American basketball coach

Jack Lawrence Wilson (August 27, 1936 – June 6, 1988), was an American college basketball player and two-time Florida state championship high school basketball coach. He played for the Anderson University (Indiana) "Ravens" from 1955 to 1958, setting a number of school records. As a high school basketball coach for 27 years, Wilson's teams achieved an overall record of 585–179, twice winning state championships.

==High school and college years==
Born in Omar, West Virginia, Wilson was a high school basketball star, averaging 25 points scored per game. He was the leading scorer in the Kentucky/West Virginia High School All-Star game and was also named All-State center.
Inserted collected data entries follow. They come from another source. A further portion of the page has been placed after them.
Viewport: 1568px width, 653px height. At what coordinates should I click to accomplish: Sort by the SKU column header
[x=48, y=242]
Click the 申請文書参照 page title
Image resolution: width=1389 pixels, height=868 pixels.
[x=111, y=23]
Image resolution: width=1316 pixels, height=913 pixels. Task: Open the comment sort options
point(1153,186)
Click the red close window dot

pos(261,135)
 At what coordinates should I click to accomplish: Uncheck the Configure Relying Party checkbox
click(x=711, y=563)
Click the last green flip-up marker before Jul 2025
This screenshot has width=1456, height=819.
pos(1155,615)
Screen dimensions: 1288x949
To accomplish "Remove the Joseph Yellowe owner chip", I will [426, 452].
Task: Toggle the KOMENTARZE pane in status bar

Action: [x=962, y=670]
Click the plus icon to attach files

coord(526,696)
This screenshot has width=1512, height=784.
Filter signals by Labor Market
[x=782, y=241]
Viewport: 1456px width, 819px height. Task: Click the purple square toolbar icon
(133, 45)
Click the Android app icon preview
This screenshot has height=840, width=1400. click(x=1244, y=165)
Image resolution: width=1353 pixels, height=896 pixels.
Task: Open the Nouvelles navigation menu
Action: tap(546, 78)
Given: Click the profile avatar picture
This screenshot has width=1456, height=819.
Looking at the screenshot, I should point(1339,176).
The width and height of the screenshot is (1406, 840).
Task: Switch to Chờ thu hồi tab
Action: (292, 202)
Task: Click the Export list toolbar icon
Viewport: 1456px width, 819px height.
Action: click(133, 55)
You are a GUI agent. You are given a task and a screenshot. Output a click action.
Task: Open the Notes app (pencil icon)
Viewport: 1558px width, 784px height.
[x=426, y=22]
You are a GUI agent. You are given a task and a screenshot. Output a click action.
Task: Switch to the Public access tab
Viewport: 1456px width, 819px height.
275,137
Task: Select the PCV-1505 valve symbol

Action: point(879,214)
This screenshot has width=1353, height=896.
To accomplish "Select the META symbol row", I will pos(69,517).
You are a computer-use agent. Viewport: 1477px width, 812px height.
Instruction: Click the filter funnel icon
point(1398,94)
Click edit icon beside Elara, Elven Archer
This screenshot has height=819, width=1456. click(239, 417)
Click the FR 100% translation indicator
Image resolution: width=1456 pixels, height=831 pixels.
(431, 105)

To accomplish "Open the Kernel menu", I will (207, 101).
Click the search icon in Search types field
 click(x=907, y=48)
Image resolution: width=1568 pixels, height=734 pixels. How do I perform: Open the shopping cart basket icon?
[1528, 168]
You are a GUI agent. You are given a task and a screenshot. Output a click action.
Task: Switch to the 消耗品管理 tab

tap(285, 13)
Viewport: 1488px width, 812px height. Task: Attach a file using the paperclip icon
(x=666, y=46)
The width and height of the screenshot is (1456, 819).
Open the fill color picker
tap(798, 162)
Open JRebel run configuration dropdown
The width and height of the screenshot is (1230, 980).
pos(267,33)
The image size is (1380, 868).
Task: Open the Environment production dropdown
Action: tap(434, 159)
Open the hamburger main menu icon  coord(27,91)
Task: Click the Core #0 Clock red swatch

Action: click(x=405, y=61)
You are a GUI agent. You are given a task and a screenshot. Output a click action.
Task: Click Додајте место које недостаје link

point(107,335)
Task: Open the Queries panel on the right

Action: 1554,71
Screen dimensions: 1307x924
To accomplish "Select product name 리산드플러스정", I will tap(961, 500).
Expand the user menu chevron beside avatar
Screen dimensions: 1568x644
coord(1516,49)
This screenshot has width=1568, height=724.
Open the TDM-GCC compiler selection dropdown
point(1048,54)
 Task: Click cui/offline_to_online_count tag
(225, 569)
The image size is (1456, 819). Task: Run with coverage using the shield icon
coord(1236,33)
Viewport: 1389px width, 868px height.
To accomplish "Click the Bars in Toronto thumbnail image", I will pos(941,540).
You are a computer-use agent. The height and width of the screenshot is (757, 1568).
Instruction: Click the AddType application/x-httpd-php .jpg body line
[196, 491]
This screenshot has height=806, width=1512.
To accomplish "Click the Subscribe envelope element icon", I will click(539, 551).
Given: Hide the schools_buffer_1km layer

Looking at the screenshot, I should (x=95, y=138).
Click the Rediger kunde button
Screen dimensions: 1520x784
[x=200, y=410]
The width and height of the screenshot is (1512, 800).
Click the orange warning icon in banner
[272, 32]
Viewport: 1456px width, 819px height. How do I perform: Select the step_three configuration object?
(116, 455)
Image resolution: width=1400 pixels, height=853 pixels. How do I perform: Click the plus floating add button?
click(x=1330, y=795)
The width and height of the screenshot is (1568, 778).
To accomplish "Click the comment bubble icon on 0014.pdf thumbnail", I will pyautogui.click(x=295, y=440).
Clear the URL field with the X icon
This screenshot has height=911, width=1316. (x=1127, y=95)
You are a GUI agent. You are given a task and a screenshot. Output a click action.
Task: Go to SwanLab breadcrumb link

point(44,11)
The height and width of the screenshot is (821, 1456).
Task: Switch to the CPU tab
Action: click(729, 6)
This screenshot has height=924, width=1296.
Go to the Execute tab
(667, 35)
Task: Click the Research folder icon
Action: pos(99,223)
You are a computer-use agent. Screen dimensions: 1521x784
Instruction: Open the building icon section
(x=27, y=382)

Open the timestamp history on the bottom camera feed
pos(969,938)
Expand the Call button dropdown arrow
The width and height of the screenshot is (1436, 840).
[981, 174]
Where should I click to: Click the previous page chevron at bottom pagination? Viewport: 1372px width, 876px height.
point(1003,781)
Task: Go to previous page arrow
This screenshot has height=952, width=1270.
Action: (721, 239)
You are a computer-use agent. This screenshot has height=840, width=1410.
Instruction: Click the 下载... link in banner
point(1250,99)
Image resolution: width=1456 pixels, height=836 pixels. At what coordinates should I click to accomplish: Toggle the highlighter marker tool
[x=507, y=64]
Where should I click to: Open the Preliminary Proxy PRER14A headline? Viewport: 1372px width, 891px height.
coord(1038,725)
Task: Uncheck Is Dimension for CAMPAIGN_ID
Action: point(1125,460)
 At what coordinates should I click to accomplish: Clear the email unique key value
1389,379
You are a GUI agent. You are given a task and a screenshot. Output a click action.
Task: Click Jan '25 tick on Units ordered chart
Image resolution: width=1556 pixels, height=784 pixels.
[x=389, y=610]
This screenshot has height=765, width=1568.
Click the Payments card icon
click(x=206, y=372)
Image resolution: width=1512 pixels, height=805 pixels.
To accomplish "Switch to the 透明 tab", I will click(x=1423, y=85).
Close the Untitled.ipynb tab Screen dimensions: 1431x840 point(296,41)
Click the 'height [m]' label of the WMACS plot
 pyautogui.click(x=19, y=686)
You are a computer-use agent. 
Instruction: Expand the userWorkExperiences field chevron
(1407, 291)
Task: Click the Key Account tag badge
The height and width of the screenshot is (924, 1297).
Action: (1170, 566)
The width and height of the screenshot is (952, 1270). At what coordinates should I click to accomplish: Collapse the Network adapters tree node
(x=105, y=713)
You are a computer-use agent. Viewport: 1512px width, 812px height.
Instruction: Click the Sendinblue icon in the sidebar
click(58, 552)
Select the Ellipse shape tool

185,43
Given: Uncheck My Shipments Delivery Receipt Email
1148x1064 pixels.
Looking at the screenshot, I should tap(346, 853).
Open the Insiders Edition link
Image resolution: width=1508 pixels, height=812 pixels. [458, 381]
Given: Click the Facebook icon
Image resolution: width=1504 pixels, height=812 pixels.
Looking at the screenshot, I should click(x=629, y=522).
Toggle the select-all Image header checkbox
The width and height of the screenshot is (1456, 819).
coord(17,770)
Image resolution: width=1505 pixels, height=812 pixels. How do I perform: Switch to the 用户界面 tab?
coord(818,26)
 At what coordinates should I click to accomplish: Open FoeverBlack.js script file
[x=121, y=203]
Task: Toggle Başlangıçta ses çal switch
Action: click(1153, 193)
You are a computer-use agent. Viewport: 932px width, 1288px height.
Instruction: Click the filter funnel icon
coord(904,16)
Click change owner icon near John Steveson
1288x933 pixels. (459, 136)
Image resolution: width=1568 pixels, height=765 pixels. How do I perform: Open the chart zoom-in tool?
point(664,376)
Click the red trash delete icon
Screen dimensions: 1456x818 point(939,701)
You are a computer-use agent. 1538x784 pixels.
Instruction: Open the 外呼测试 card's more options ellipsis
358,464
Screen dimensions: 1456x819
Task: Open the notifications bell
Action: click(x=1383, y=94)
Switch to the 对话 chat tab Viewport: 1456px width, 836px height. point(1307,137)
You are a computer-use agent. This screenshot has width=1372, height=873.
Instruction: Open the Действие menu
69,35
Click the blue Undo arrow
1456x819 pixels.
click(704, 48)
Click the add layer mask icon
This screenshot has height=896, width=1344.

In college, he played for the Anderson University (Indiana) "Ravens" from 1955 to 1958 where he set six school records that still stand today – more than any other Raven basketball player. During his college career, Wilson scored a total of 1,992 points. He earned All-Conference three times (1956–1958) and was MVP in 1956 and again in 1957. He was only the third AU athlete to be inducted posthumously into its "Athletic Hall of Fame" in 2001.

==Coaching career==
Wilson began his 27-year high school basketball coaching career in Florida at Zephyrhills High School (1958) where he won his first state title. He then moved on in 1962 to Madison Heights High School located in Anderson, Indiana. In the fall of 1967, he returned to Florida to coach at Titusville High School. Two years later, Wilson accepted the head coaching position at Clearwater High School, where he remained until his coaching retirement in 1985. During his tenure at Clearwater High, his team compiled a 508–99 record, for an .837 winning percentage.

Wilson amassed a record over his entire 27 year coaching career of 585–179, along with winning two state championships: the first at Zephyrhills High School in 1962 and the second at Clearwater High School in 1981. His 1981 championship team at Clearwater High School had a 32–3 winning record, with future NBA player Mike Brittain at center. In addition, his teams had one runner-up finish, six regional titles, 13 district titles, and 17 conference titles. He was named Florida Coach of the Year twice and was inducted into the Florida High School Athletic Association (FHSAA) Hall of Fame in 1994.

Wilson received national attention when he was awarded the Southeastern District Coach of the Year and was one of eight finalists for national coach of the year honors on June 25, 1982, in Indianapolis.

The Jack L. Wilson Gymnasium was named in his honor at Clearwater High School. It is well known as the "House that Jack Built".

==Death==
Wilson suffered heart failure in the early morning hours of June 6, 1988, at his home in Clearwater. He was rushed to Mease Countryside Hospital, where emergency resuscitation efforts failed and he was pronounced dead at 5:00 am EST.